**Records contained in a dataset**
=== Begin Enclosure ===

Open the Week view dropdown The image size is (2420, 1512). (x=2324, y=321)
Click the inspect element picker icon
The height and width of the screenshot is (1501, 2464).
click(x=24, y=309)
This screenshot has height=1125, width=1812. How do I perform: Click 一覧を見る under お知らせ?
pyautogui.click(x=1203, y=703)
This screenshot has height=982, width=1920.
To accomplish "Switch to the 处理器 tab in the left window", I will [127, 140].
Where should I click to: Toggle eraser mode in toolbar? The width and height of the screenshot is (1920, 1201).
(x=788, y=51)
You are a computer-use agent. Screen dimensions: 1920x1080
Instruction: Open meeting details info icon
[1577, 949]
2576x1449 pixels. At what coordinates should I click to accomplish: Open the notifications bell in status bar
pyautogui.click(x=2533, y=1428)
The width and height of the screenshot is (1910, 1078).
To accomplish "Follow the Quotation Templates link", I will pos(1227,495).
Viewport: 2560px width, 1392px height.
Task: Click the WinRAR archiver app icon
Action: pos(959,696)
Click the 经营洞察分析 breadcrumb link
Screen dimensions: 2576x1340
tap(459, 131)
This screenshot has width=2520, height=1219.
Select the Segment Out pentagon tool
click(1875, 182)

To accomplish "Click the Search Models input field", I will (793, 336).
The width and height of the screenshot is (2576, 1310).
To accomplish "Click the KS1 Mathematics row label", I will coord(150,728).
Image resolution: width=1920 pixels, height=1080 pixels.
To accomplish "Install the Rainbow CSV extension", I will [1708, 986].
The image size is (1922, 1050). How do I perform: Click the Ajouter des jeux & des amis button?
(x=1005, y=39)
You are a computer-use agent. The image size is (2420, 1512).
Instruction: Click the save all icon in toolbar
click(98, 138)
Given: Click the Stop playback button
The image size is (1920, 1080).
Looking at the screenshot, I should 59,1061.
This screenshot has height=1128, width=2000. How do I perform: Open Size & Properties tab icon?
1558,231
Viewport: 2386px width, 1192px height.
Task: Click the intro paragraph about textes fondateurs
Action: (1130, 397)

=== End Enclosure ===

**Exercise requirements**
Collect the lines of the data that carry the word "agent".

**Answer to this task**
You are a computer-use agent. Screen dimensions: 1920x1080
You are a computer-use agent. The image size is (2420, 1512).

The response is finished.